Hohe Inflation: Die Nachteile im Überblick

Inflation bedeutet letztlich einen Kaufkraftverlust. Davon ausgehend entsteht bei einer zu hohen Inflationsrate (nach EZB-Definition jenseits von 2 Prozent) eine komplex verwobene Prozesskette, die nur Nachteile mit sich bringt:

  • Da die Preise steigen, müssen die Löhne es ebenfalls tun.
  • Das jedoch zieht Preissteigerungen bei den produzierten Gütern nach sich – eine Lohn-Preis-Spirale.
  • Geschieht das, kommt bei höheren Inflationsraten Angst vor weiteren Preissteigerungen auf. Zunächst steigen deshalb die Ausgaben, um Güter noch zum „alten Preis“ zu bekommen.
  • Diese Nachfrageerhöhung resultiert jedoch wiederum in einer Angebotsverknappung und somit weiter steigenden Preisen
  • Die kurzfristige Ausgabenneigung sowie die allgemeine Geldentwertung reduzieren die Kaufkraft von Erspartem. Das erhöht die Ausgabenlust und somit die Geldmenge im Umlauf weiter. Ferner erfolgt eine Flucht in Sachwerte.
  • Dadurch können Banken weniger Kredite vergeben, was wiederum die Investitionstätigkeit von Unternehmen hemmt und somit der Wirtschaft schadet.

Ab einem gewissen Punkt kommt es hierbei zu selbstverstärkenden Effekten, die sich kaum noch kontrollieren lassen. Die hierzulande schlimmste Inflation im Jahr 1923 zeigt dies in aller Deutlichkeit. Die einzigen, die von einer hohen Inflation profitieren, sind Schuldner mit langfristig festgelegten Zinsraten. Durch den Kaufkraftverlust schwindet ihre Last umso stärker, je höher die Inflation steigt – allerdings macht sich dieser Effekt erst jenseits von 10 bis 12 Prozent Inflationsrate wirklich bemerkbar.

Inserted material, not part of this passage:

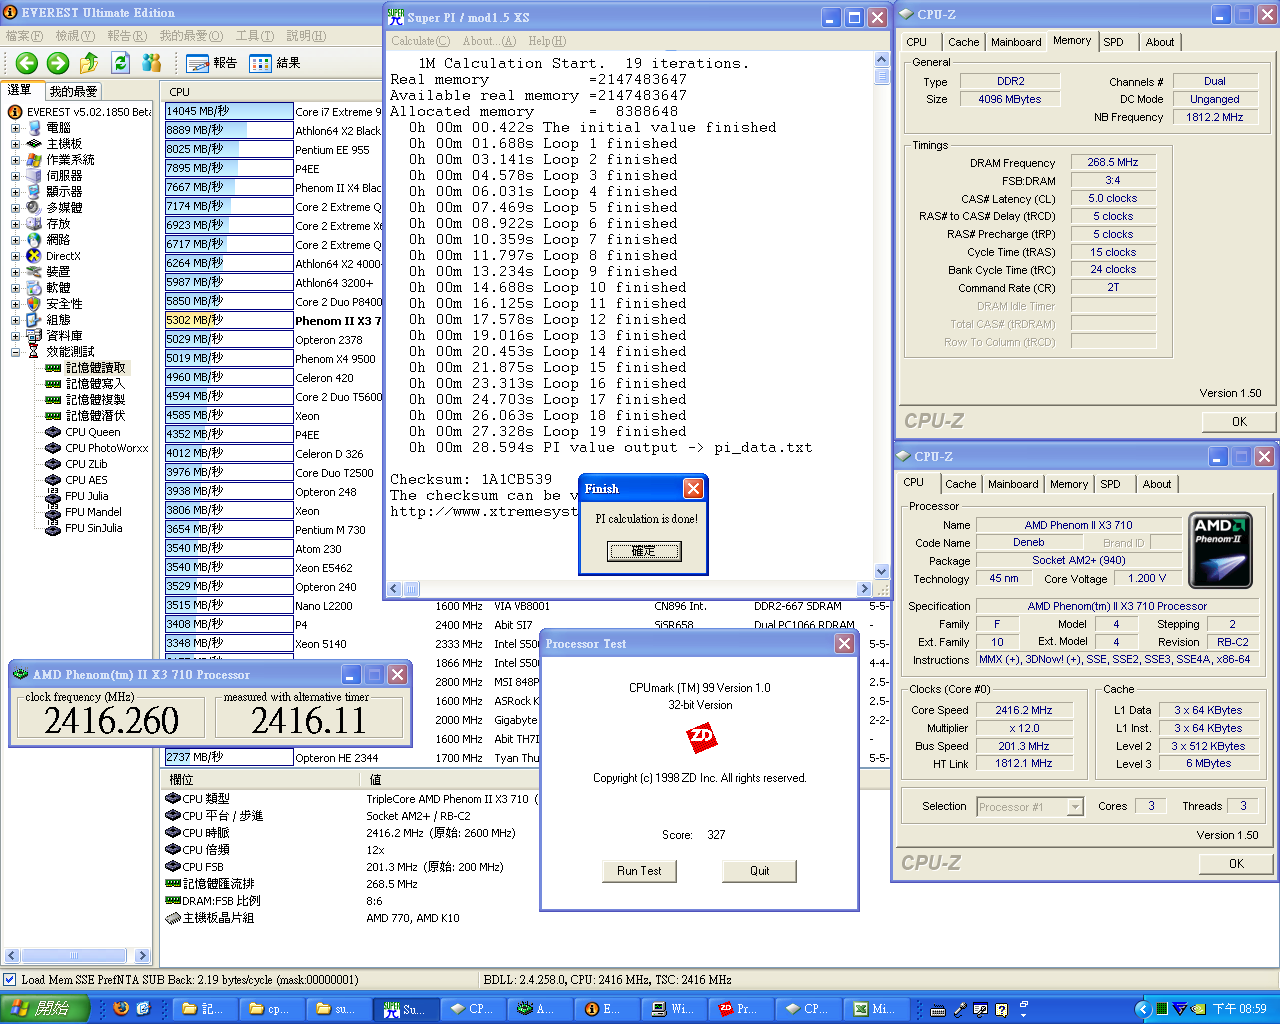Switch to the SPD tab in upper CPU-Z

point(1113,42)
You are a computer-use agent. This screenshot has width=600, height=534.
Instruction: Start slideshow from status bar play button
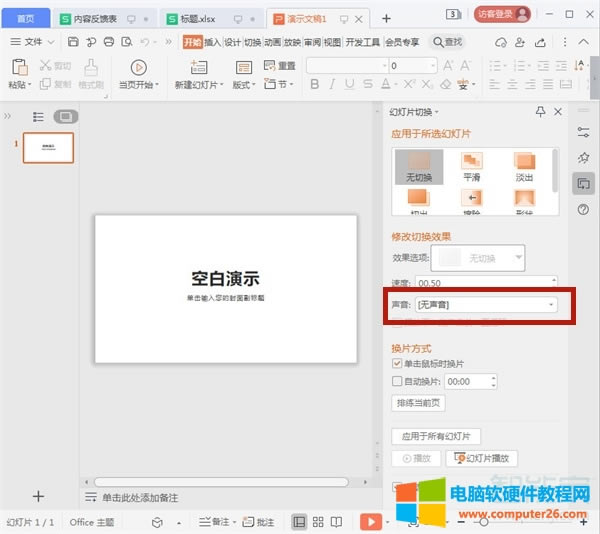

Alle anderen haben dagegen nur Nachteile. Denn Löhne können selten mit dem Kaufkraftverlust Schritt halten. Dadurch leidet die Gesamtwirtschaft, weil die Konsumenten sich langfristig zurückhalten, wenn der erste „Kaufschub“ wieder abgeebbt ist. Um wieder eine Deflation zu erzielen, stehen prinzipiell vier Obergruppen von Maßnahmen zur Verfügung. Innerhalb dieser finden sich verschiedene Optionen. Kern der meisten Bestrebungen ist es, die im Umlauf befindliche Geldmenge so weit zu reduzieren, wie es die Inflationsrate diktiert.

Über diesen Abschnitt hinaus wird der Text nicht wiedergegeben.